Eventually, agents realized he was a U.S. citizen with no criminal record, Thao said, and an hour or two later, they brought him back to his home. There they made him show his ID and then he left without apologizing for holding him back or breaking down his door, Thao said.
Homeland Security is defending the operation
The US Department of Homeland Security described the ICE raid on Thao’s home as a “targeted operation” in search of two convicted sex offenders.
“The US citizen resides with these two convicted sex offenders at the site of the operation,” DHS said. “The individual refused to be fingerprinted or facially identified. He matched the description of the targets.”
Thao’s family said in a statement that they “strongly dispute” DHS’s account and “strongly oppose DHS’s attempt to publicly justify this conduct with false and misleading claims.”
Thao told the AP that only he, his son and daughter-in-law, and his grandson live in the rented house. Neither they nor the property owner are on the Minnesota sex offender registry. The nearest sex offender listed as living in the zip code is more than two blocks away.

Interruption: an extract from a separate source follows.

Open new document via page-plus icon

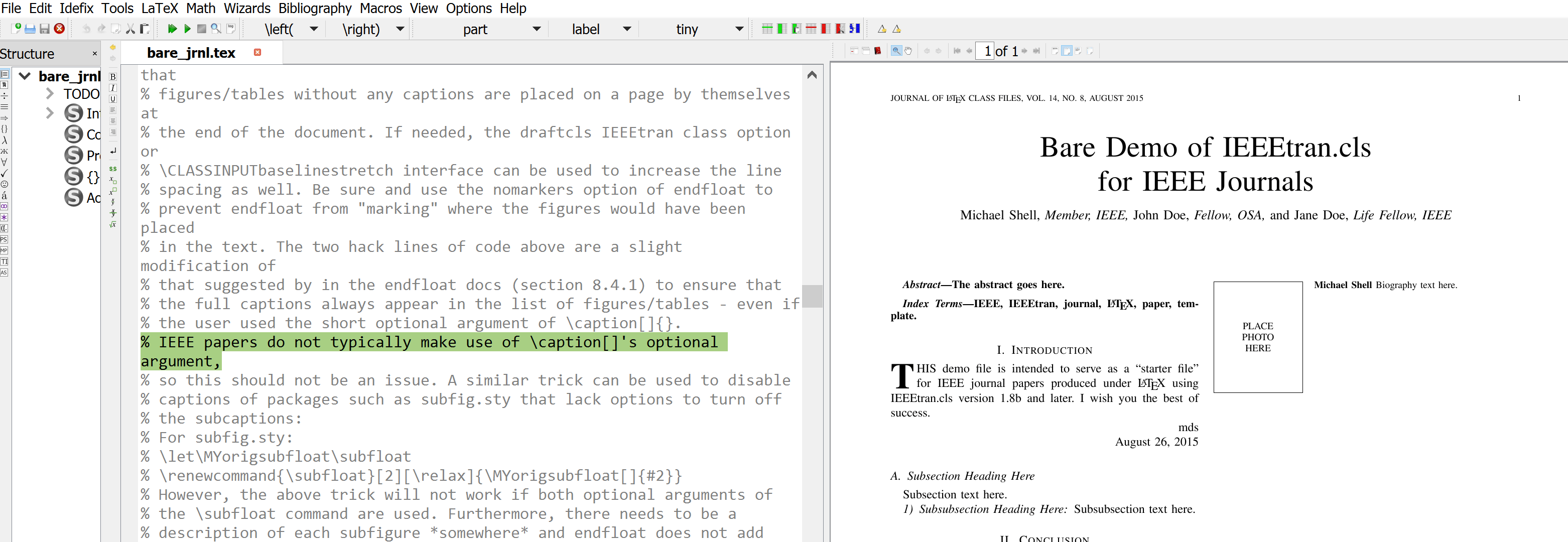(16, 29)
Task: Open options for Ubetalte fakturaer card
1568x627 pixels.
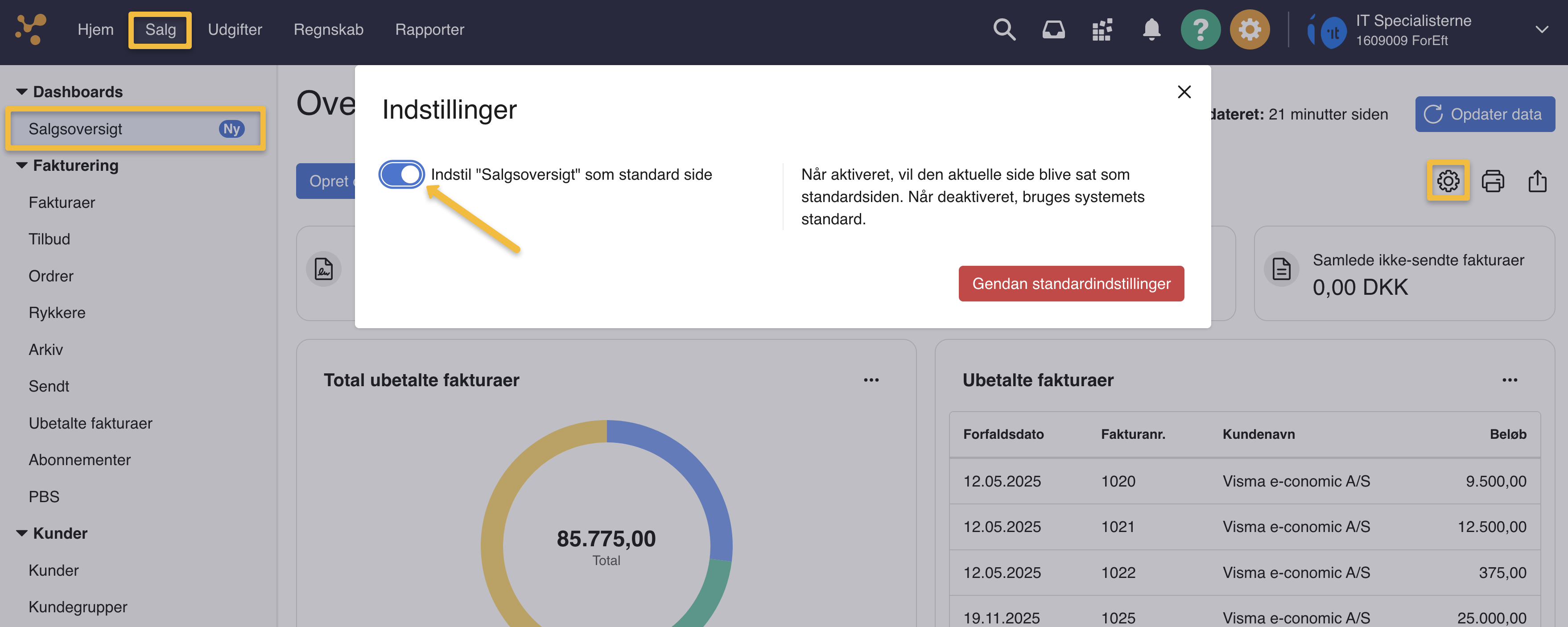Action: pyautogui.click(x=1509, y=380)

DHS later released the names and photos of two people it described as “violent illegal alien sex offenders” it was seeking to apprehend in St. Paul. Thao said he had never seen these men before and that they did not live with him.
DHS did not respond to an earlier request from The Associated Press asking why the agency believed they were present at Thao’s home.

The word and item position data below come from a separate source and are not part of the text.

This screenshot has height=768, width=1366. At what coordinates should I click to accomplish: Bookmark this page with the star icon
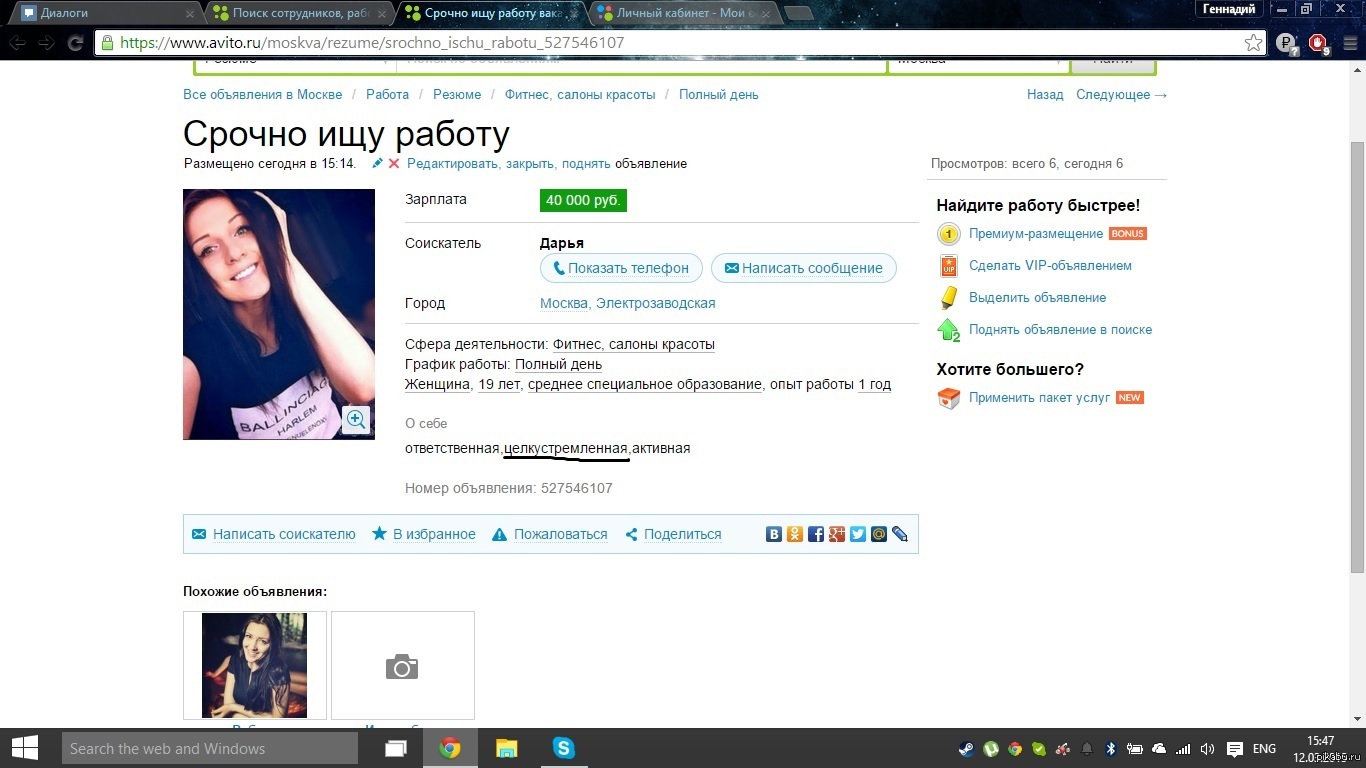(1253, 43)
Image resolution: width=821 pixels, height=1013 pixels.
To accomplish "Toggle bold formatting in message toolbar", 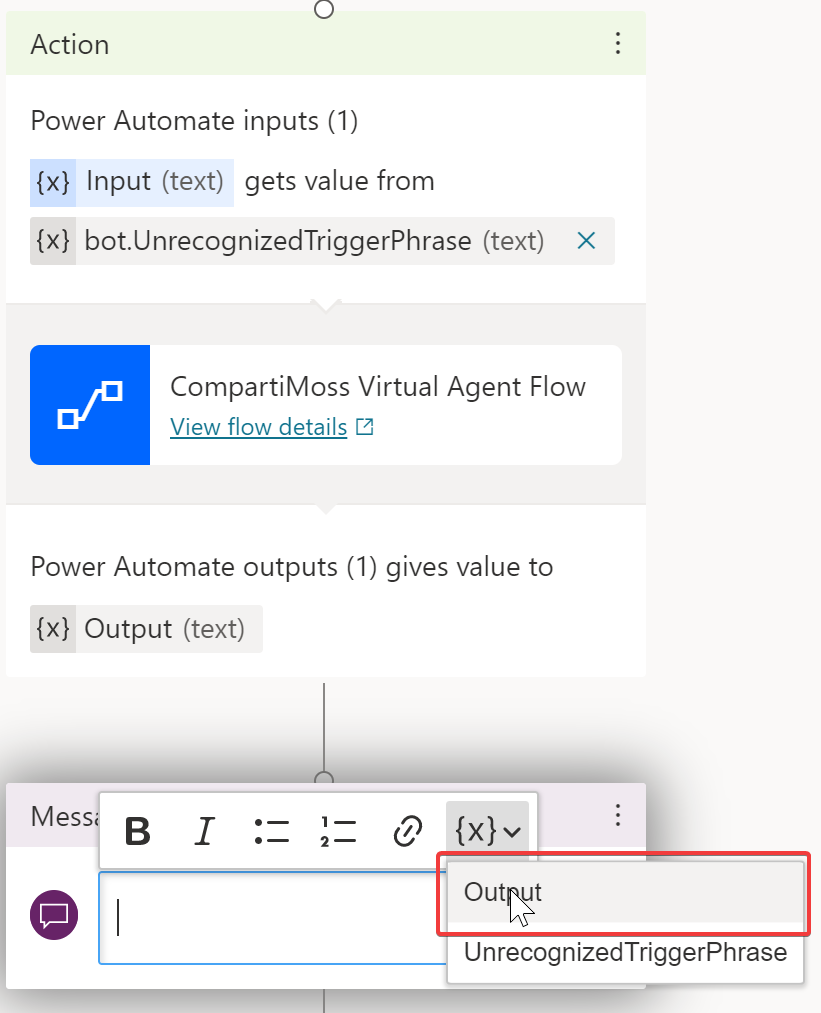I will click(x=138, y=831).
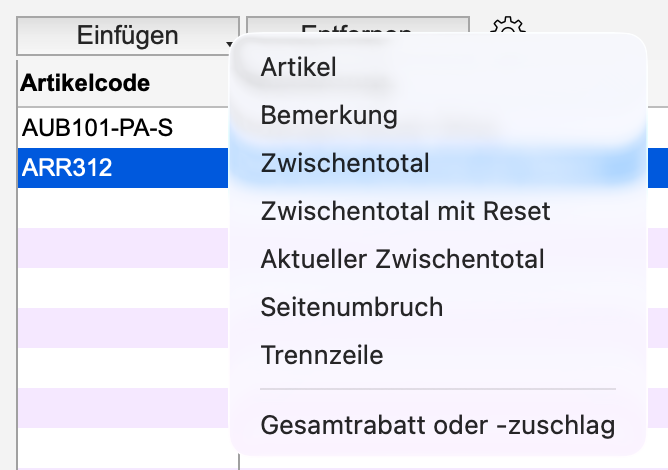Image resolution: width=668 pixels, height=470 pixels.
Task: Click the empty white row beneath ARR312
Action: point(120,208)
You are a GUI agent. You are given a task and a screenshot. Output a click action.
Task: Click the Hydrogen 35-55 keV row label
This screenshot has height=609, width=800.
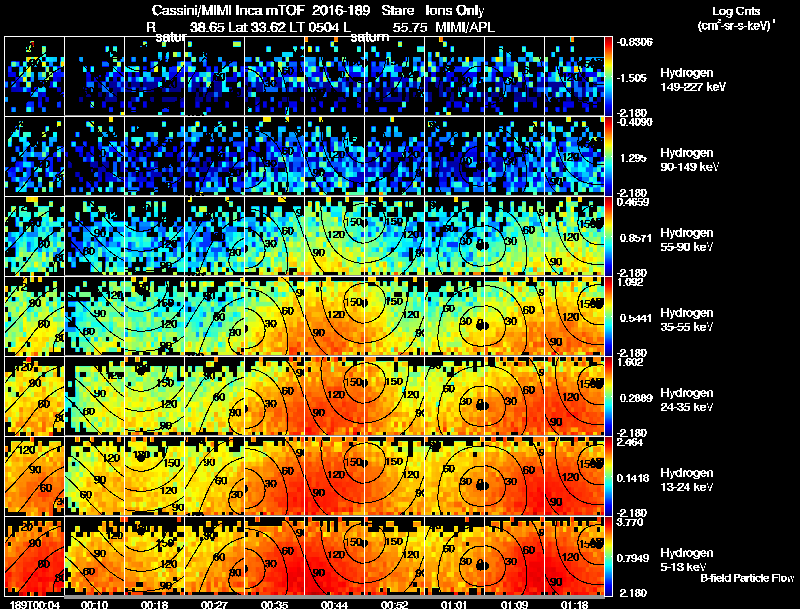[x=687, y=320]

Thao’s son, Chris Thao, said ICE agents stopped him as he was driving to work before going to arrest his father. He said he was driving a car he borrowed from his cousin’s boyfriend, whose first name matched that of one of the men he told DHS was looking for. Chris Thao said he did not know the boyfriend’s last name.

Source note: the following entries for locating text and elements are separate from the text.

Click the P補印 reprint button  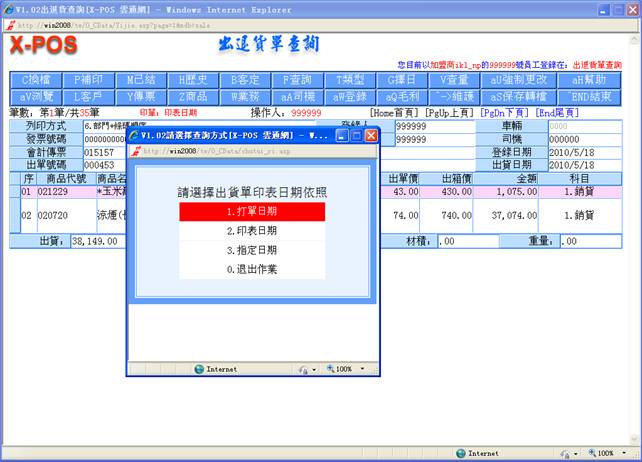93,80
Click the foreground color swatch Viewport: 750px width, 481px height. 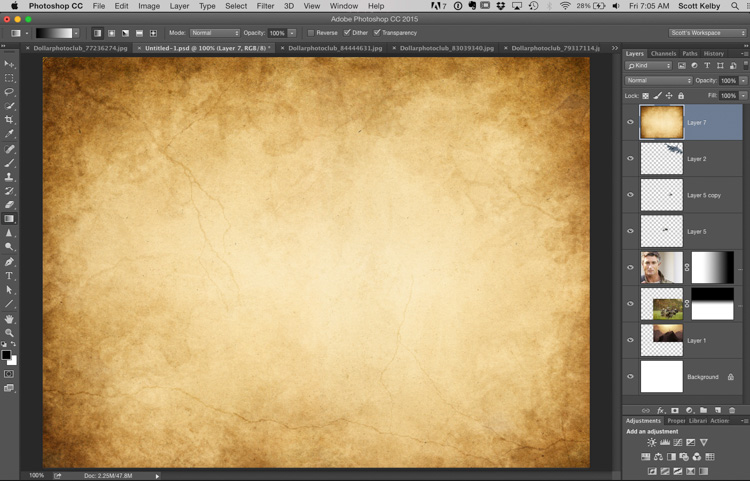click(x=6, y=354)
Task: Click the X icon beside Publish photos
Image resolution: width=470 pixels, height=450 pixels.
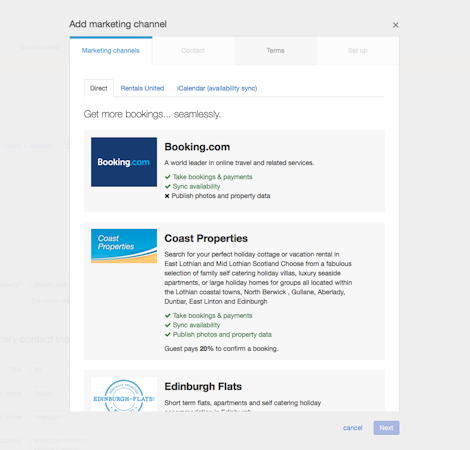Action: (x=167, y=196)
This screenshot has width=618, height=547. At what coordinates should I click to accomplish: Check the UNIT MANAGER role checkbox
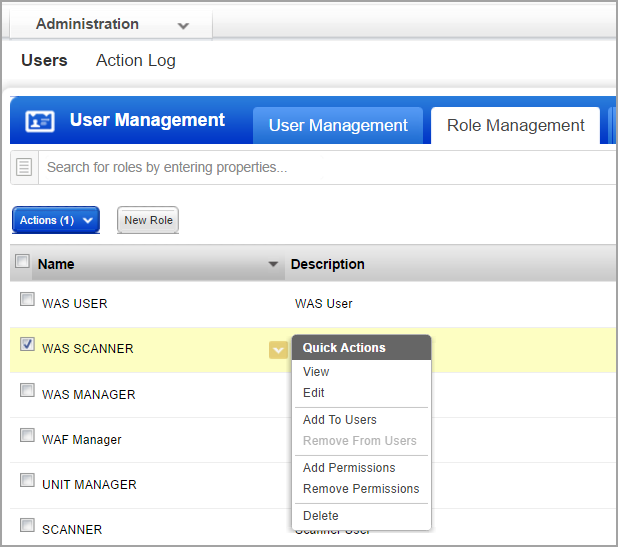pyautogui.click(x=27, y=481)
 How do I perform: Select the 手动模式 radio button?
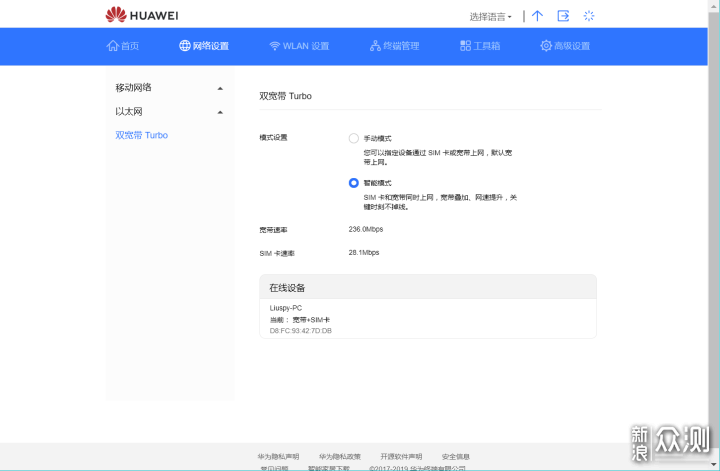353,138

The family fled Laos after helping the US
The family said they were particularly upset about ChongLy Thao’s treatment at the hands of the US government because his mother had to flee to the US from Laos when the communists took over in the 1970s because she had supported US covert operations in the country and her life was in danger.
Thao’s adoptive mother, Choua Thao, was a nurse who treated CIA-backed Hmong soldiers in the US government’s 1961 to 1975 “Secret War” against the Communists, according to the Hmong Nurses Association website.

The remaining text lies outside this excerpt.